To further the range and impact of its functions, CAREC shall mobilize financial resources and make use of cost-sharing and cost-recovery arrangements with its Members and other entities, such as non-Member countries, non-governmental organizations and private sector entities, to the extent that such activities are consistent with PAHO/WHO rules and regulations.


  • 1 Member Governments shall apply to PAHO/WHO and its officials assigned to CAREC the privileges and immunities provided for in the Convention on the Privileges and Immunities of the Specialized Agencies of the United Nations approved by the General Assembly of the United Nations on 21 November 1947. These privileges and immunities shall also be extended mutatis mutandis to CAREC and to its personnel, funds, property and assets.

  • 2 Members shall be responsible for dealing with any claim which may be brought by third parties against PAHO/WHO (either in its own name or in the name of CAREC) or CAREC, or their or its officials or other persons performing services on their or its behalf under this Agreement, and shall hold harmless PAHO/WHO, and CAREC, their or its officials, and the above-mentioned persons in case of any claims or liabilities resulting from operations under this Agreement, except where it is agreed by Member Governments and PAHO/WHO or CAREC as the case may be, that such claims or liabilities arise from the gross negligence or willful misconduct of such officials or other such persons.

  • 3 Members shall insure or indemnify PAHO/WHO for civil liability under the laws of their respective countries in respect of vehicles provided under this Agreement by PAHO/WHO for so long as PAHO/WHO retains ownership thereof.

  • 4 Each Member Government shall take all measures necessary to facilitate the entry into, residence in, and departure from the respective country of all persons having official business with CAREC, including officials, experts, and consultants of PAHO/WHO and of other international agencies concerned with the programme, technicians, and fellow or trainees accepted by CAREC to participate in courses, meetings, seminars, or other special studies, and other persons performing services on its behalf under this Agreement.

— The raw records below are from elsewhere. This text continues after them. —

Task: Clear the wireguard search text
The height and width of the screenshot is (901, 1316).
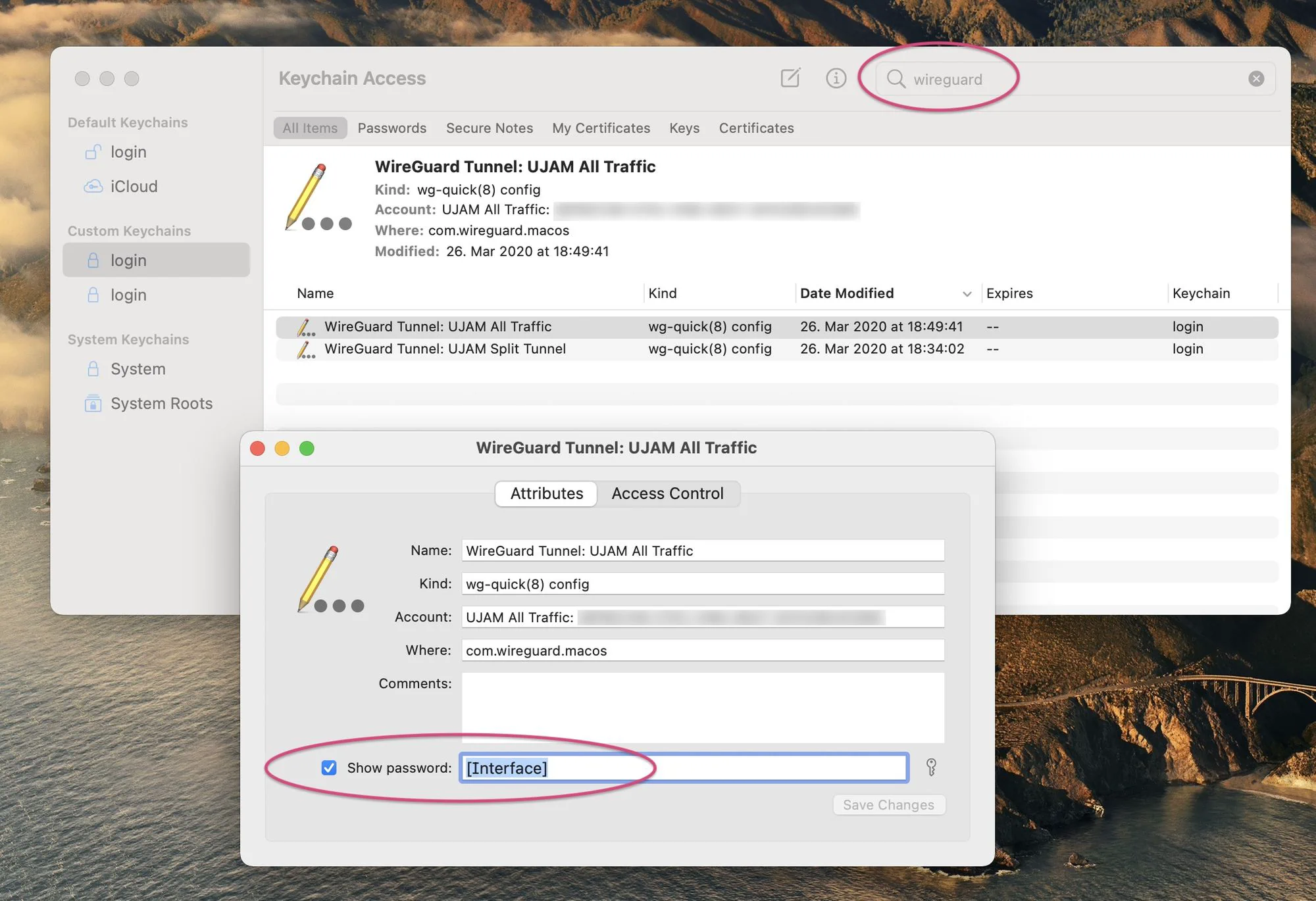Action: [x=1255, y=79]
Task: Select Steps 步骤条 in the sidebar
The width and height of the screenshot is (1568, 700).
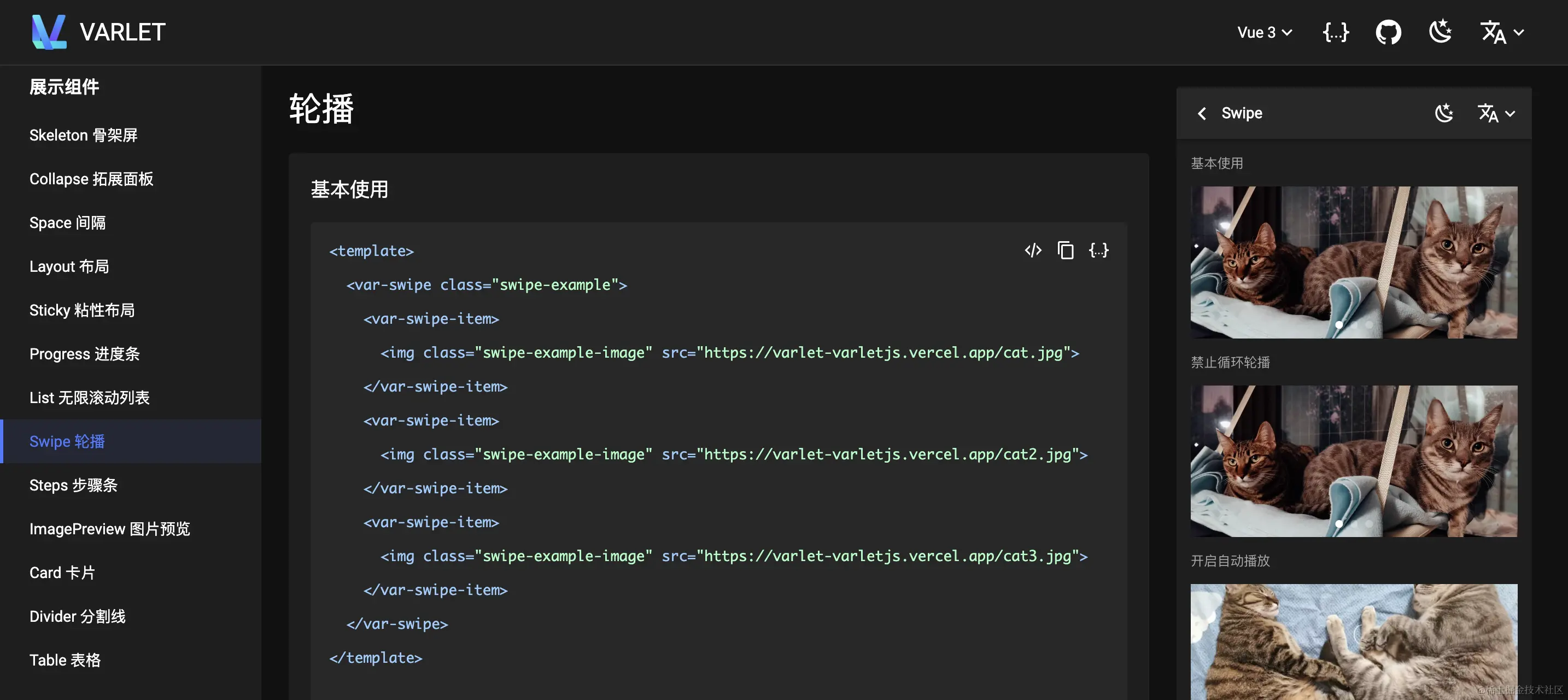Action: (x=73, y=485)
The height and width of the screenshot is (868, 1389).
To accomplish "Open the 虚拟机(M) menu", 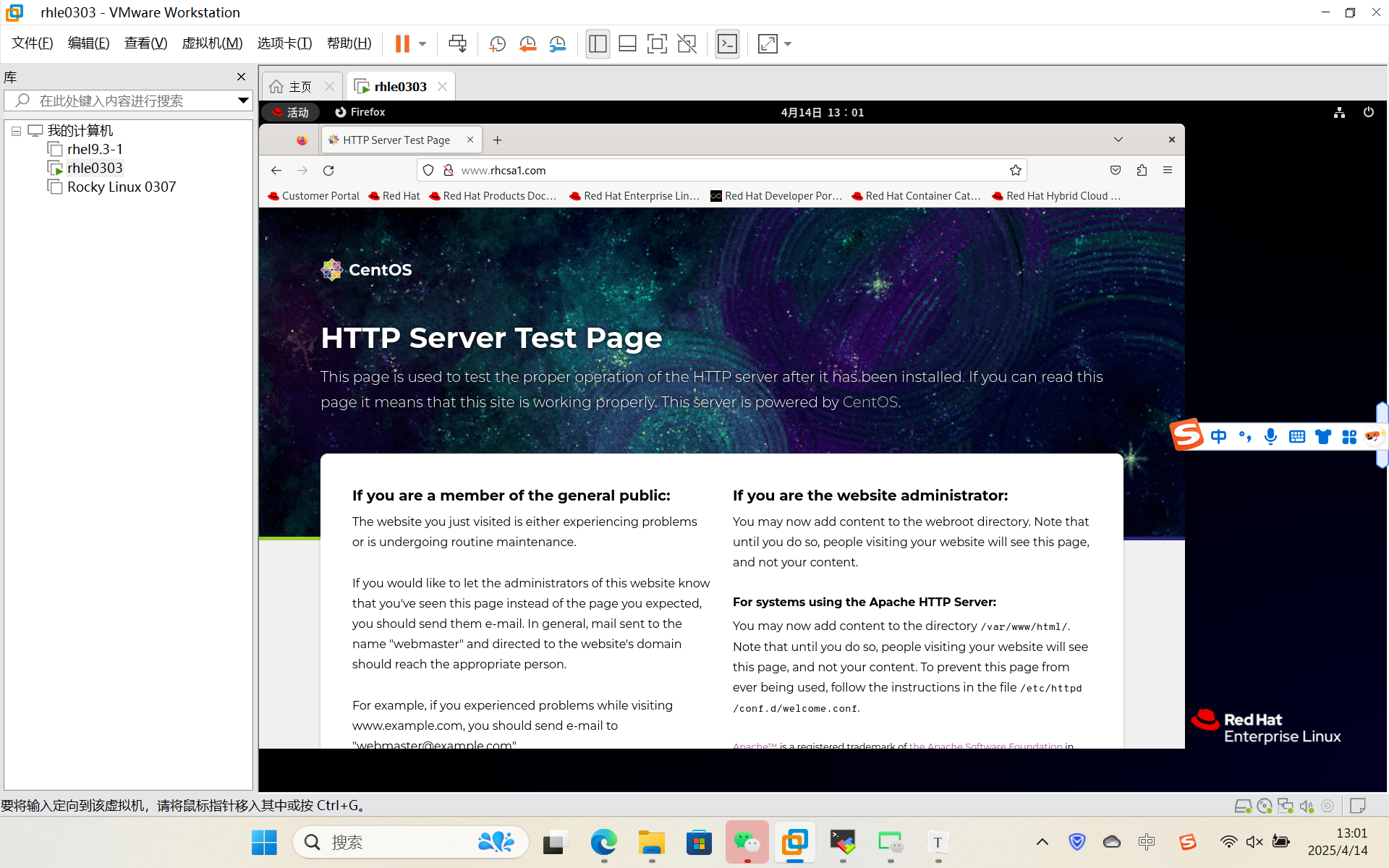I will (x=212, y=43).
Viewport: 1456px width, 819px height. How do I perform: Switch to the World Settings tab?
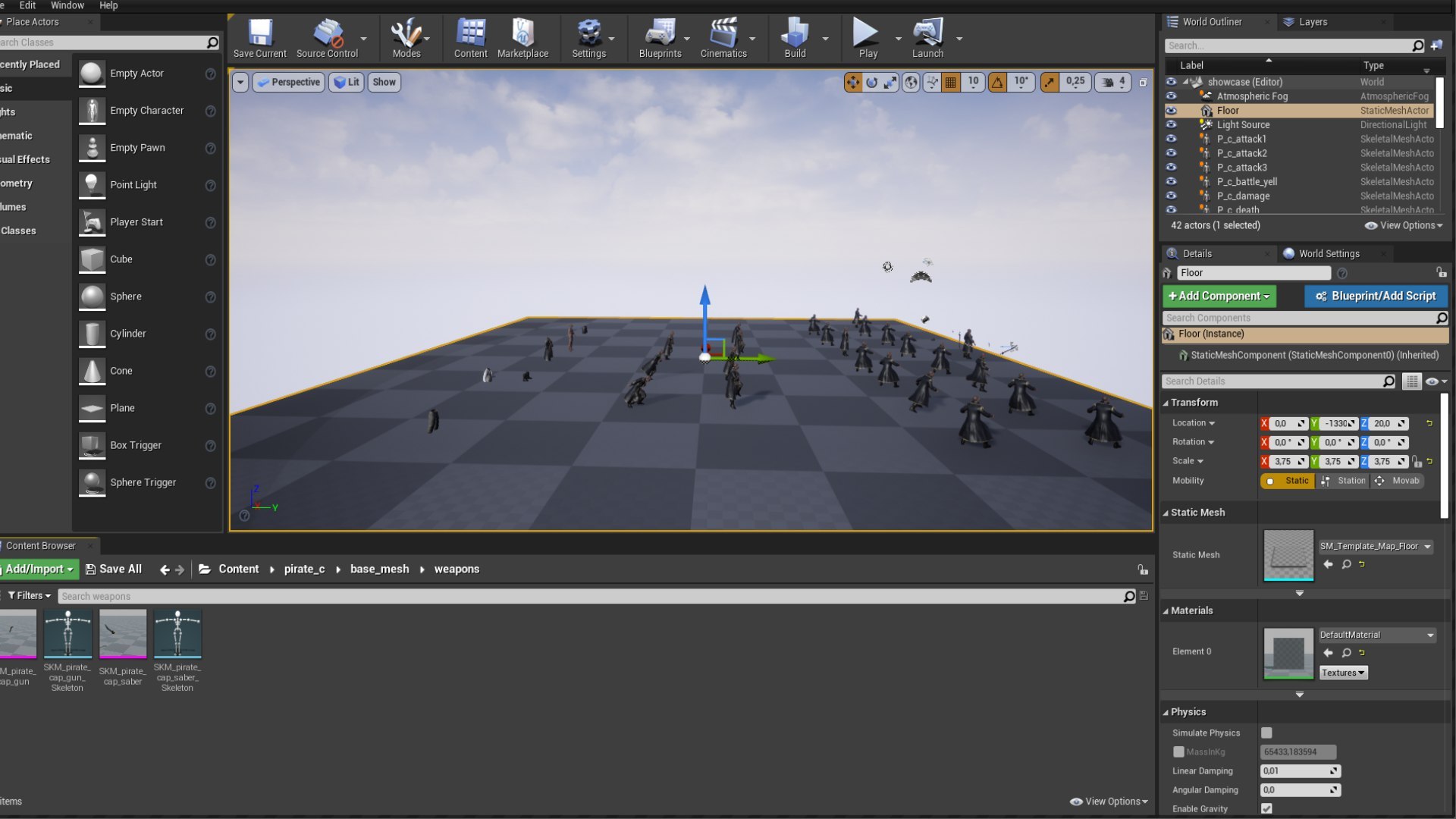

GENERAL PROVISIONS [Vervallen per 31-12-2014]

  • 1 This Agreement shall enter into force on 1 January 2001 after its signature by a majority of CAREC Members, including the Host Country, Trinidad and Tobago, and shall be valid through December 31, 2005.

  • 2 This Agreement may be modified, in which event the Parties hereto shall consult each other concerning the modifications to be made, and such modifications shall become effective upon agreement reached and signed by all parties to this Agreement.

  • 3 Subject to established policies, CAREC may cooperate with other governments not members of the COHSOD and organizations interested in the programmes of CAREC. Such other governments may apply for and become contributing Members of CAREC upon approval by the COHSOD and all other Members.

  • 4 Acceptance of this Agreement by other contributing governments or organizations shall be expressed by means of a letter of acceptance including its respective assigned quota, addressed to the Director of PAHO/WHO.

  • 5 Any dispute arising out of the application of interpretation of this Agreement shall be settled by negotiations or, if necessary, by arbitration in accordance with procedures to be agreed upon in writing and signed by the Parties to the dispute. The arbitral award shall contain a statement of the reasons on which it is based and shall be accepted by the Parties as the final adjudication of the dispute.

  • 6 This Agreement shal be interpreted in light of its fundamental objective, which is to make it possible for CAREC to carry out its functions fully and efficiently and to attain its mission.

IN WITNESS WHEREOF the undersigned, being duly authorized, have signed one original copy of this Agreement in English, on the dates and places indicated below.

  • ^ [1]

    Lees: practise.

  • ^ [2]

    Zowel „program” als „programme” komt in de tekst voor.

  • ^ [3]

    Zowel „organisation” als „organization” komt in de tekst voor.